Prompt
Using the records below, give again exactly the lines from the line that contains "Зрителям (92, 2004)" through the line that contains "packaging design (565, 1053)", both ends included, and only those.
--- Provided data Enclosed Below ---
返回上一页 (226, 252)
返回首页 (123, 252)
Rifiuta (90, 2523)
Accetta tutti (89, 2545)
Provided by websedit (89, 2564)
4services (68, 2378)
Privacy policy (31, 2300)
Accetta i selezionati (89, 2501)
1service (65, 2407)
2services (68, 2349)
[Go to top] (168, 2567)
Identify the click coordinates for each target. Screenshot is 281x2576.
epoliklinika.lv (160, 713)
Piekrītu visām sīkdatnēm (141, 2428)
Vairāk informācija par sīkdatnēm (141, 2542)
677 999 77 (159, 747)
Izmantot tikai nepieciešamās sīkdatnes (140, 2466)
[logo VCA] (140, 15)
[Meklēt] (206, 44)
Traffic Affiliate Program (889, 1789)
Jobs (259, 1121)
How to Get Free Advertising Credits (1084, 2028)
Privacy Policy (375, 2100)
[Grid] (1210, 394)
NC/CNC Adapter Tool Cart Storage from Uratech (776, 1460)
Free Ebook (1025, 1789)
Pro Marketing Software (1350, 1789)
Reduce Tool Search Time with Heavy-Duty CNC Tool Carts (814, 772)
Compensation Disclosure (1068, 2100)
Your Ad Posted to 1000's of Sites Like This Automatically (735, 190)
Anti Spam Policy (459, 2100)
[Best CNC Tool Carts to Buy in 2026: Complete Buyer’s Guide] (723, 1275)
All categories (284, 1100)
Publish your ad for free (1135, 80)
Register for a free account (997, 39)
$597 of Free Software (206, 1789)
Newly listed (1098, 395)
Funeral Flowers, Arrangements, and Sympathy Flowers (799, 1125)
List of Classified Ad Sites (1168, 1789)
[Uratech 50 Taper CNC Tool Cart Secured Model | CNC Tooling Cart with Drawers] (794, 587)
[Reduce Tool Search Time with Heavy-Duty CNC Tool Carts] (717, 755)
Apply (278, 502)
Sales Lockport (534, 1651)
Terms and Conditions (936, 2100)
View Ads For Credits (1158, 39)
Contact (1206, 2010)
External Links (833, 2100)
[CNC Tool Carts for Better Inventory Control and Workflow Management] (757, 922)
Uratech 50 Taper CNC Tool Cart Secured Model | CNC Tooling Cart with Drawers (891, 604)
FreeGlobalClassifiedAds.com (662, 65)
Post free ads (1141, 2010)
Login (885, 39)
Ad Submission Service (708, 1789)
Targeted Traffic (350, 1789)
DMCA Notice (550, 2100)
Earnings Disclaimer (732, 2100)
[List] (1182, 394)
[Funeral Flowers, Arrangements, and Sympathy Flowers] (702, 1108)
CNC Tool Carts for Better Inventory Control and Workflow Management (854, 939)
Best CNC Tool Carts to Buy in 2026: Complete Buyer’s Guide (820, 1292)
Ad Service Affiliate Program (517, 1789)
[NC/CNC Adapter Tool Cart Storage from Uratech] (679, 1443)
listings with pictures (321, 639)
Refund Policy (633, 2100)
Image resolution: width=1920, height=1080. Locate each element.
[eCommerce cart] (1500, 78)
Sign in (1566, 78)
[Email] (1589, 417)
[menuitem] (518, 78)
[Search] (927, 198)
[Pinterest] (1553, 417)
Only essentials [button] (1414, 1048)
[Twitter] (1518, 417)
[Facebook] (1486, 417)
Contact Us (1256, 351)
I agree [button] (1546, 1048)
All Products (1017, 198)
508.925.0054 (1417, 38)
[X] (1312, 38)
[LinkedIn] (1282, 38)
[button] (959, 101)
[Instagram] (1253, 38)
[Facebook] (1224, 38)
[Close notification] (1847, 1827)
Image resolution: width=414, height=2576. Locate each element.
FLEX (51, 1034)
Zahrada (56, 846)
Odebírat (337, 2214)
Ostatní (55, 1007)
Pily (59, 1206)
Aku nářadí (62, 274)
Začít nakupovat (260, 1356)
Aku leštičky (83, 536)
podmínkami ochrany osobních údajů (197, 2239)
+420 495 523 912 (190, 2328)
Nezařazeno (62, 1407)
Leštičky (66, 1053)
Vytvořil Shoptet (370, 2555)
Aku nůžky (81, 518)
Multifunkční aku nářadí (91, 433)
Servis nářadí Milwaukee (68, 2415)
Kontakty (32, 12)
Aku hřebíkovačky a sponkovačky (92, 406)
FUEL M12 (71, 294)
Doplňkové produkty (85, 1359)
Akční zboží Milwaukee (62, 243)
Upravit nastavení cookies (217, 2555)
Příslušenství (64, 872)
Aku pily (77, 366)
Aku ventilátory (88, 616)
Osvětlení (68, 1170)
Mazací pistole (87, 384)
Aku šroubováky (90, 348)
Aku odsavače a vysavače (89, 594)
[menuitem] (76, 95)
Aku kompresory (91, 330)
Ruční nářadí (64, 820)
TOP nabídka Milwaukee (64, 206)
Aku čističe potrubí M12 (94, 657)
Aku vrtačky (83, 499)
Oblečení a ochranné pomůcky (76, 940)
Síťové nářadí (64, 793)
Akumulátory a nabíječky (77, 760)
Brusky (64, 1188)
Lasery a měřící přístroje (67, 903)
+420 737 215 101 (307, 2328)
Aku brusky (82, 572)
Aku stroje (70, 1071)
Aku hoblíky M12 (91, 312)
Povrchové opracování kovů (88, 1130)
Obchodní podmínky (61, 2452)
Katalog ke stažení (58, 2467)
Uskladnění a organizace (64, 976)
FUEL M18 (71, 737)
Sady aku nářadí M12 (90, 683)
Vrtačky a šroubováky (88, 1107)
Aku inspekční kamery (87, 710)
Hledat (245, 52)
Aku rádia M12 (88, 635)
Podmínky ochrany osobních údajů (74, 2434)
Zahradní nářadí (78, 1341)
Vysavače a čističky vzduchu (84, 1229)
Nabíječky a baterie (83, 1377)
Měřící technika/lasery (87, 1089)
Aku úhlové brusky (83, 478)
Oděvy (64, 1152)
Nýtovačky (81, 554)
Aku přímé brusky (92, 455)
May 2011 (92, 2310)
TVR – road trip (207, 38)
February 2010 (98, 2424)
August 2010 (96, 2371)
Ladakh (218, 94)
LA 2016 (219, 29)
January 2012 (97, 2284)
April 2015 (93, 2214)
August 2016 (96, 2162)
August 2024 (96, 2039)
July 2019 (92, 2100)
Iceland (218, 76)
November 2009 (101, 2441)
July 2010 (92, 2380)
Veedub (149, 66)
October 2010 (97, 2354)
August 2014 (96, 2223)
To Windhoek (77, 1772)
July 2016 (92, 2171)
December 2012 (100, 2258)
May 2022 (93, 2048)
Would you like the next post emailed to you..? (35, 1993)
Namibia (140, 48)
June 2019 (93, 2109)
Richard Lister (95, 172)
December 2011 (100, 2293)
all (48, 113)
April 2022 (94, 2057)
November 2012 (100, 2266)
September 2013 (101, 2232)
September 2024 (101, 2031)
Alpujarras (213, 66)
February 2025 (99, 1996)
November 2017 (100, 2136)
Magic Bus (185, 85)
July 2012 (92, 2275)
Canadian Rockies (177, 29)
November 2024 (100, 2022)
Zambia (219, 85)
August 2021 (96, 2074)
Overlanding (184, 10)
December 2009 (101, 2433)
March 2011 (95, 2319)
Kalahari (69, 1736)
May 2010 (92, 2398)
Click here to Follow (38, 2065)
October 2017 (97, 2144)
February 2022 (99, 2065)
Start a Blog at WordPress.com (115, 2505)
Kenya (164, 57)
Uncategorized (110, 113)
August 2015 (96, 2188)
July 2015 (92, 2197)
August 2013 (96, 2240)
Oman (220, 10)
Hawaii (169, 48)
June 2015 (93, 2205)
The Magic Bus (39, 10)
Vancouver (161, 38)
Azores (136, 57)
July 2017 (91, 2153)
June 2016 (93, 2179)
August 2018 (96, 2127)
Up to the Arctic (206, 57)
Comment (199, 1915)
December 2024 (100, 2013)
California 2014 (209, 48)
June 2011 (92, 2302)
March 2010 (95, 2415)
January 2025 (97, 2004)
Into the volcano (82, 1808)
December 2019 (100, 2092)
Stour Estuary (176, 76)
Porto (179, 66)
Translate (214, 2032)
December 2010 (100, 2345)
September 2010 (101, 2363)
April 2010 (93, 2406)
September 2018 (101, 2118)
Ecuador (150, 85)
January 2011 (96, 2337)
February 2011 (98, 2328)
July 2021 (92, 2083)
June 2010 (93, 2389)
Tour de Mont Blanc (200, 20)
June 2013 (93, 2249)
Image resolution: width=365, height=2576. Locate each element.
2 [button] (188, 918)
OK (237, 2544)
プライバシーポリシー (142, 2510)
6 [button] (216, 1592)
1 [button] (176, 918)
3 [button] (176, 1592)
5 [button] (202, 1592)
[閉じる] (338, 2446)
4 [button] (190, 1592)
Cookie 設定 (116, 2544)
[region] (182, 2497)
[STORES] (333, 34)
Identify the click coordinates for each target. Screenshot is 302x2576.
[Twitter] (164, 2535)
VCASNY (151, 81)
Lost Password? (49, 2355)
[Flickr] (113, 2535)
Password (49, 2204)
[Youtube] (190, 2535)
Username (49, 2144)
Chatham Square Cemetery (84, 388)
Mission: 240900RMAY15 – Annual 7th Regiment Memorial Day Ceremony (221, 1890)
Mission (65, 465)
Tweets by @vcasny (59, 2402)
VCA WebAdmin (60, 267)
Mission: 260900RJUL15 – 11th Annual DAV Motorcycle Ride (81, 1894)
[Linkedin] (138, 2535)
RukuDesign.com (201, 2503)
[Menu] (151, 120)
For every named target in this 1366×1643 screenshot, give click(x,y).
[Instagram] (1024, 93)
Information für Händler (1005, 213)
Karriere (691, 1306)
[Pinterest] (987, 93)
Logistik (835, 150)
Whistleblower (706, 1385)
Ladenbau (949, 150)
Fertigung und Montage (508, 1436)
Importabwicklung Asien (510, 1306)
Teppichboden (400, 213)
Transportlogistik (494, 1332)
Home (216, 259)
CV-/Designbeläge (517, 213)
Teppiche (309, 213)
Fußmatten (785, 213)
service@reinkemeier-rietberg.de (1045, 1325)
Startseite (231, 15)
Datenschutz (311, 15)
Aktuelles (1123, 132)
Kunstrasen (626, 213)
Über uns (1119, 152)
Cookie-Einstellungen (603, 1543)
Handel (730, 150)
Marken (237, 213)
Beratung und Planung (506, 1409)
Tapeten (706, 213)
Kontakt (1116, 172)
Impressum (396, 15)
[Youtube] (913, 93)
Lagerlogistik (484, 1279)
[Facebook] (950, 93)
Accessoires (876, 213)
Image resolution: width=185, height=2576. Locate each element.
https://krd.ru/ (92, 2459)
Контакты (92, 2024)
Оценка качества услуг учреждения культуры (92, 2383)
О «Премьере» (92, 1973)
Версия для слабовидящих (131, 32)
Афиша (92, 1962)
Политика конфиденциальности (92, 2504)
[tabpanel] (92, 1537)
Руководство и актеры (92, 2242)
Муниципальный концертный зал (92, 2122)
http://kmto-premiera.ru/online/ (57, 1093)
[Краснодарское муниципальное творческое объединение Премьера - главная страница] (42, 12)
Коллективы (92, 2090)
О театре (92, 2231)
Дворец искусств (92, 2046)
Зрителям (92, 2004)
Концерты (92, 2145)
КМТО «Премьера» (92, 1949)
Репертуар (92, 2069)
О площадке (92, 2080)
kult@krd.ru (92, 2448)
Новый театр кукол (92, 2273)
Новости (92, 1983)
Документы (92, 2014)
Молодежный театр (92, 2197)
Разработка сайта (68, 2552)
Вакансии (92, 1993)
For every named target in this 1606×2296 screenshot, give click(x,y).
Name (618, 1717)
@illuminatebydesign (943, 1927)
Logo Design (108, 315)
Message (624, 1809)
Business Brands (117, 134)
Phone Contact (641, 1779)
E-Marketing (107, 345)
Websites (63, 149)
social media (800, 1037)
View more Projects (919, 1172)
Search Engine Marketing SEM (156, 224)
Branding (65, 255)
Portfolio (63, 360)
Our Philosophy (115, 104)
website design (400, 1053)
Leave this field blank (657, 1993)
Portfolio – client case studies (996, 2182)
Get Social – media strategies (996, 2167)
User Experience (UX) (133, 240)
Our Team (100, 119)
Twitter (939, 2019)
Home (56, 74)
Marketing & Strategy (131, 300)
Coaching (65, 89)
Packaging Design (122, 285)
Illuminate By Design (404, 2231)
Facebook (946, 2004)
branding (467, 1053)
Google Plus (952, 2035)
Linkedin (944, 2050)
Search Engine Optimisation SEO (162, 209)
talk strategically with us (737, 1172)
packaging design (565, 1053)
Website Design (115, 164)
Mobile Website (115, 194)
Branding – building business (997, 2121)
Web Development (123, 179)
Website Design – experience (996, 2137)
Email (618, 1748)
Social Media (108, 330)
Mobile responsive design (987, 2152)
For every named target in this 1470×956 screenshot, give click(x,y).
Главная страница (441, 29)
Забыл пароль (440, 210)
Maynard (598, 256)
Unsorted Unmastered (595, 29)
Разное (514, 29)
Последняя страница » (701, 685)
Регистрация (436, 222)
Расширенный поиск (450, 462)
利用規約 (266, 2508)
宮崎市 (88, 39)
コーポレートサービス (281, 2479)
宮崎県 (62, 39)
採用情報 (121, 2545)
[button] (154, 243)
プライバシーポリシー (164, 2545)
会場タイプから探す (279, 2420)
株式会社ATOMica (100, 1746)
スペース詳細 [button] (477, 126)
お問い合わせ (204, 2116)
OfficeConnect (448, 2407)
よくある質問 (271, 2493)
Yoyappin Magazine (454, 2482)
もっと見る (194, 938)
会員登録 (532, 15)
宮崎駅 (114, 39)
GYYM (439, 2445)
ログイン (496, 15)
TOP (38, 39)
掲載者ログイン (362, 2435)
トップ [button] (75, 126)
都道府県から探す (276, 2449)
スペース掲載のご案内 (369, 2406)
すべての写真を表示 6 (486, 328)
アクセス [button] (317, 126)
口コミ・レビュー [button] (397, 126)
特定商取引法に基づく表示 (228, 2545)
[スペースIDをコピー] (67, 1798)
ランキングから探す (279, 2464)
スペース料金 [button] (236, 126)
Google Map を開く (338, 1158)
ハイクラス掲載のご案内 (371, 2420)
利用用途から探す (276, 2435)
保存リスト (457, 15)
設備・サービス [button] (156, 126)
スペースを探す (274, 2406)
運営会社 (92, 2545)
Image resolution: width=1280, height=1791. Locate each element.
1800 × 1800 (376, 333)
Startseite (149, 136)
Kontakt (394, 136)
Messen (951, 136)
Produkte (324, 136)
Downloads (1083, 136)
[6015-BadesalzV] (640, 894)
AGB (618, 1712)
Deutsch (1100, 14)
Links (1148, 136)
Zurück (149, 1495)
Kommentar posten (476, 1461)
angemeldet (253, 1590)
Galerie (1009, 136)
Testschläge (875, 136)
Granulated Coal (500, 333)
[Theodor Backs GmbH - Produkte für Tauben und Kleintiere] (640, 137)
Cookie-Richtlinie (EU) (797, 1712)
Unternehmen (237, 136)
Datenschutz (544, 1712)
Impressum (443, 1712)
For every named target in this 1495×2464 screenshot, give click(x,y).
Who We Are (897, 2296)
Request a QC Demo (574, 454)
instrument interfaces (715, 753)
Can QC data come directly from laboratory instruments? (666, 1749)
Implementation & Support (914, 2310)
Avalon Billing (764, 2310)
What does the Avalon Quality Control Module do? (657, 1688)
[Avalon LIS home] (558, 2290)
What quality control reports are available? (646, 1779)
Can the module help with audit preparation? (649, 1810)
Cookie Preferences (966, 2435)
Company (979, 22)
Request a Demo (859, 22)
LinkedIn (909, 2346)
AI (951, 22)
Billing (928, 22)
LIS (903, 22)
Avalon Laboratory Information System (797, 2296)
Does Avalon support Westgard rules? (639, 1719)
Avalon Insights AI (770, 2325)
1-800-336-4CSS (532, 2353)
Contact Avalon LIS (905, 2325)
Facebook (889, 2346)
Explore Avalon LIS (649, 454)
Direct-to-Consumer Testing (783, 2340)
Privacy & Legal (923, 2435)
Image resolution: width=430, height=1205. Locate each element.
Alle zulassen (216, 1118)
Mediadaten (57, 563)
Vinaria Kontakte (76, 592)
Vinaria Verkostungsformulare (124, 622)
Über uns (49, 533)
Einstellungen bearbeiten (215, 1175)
--- End of Enclosed Provided data ---
Response
Зрителям (92, 2004)
Концерты (92, 2145)
КМТО «Премьера» (92, 1949)
Репертуар (92, 2069)
О площадке (92, 2080)
kult@krd.ru (92, 2448)
Новый театр кукол (92, 2273)
Новости (92, 1983)
Документы (92, 2014)
Молодежный театр (92, 2197)
Разработка сайта (68, 2552)
Вакансии (92, 1993)
For every named target in this 1606×2296 screenshot, give click(x,y).
Name (618, 1717)
@illuminatebydesign (943, 1927)
Logo Design (108, 315)
Message (624, 1809)
Business Brands (117, 134)
Phone Contact (641, 1779)
E-Marketing (107, 345)
Websites (63, 149)
social media (800, 1037)
View more Projects (919, 1172)
Search Engine Marketing SEM (156, 224)
Branding (65, 255)
Portfolio (63, 360)
Our Philosophy (115, 104)
website design (400, 1053)
Leave this field blank (657, 1993)
Portfolio – client case studies (996, 2182)
Get Social – media strategies (996, 2167)
User Experience (UX) (133, 240)
Our Team (100, 119)
Twitter (939, 2019)
Home (56, 74)
Marketing & Strategy (131, 300)
Coaching (65, 89)
Packaging Design (122, 285)
Illuminate By Design (404, 2231)
Facebook (946, 2004)
branding (467, 1053)
Google Plus (952, 2035)
Linkedin (944, 2050)
Search Engine Optimisation SEO (162, 209)
talk strategically with us (737, 1172)
packaging design (565, 1053)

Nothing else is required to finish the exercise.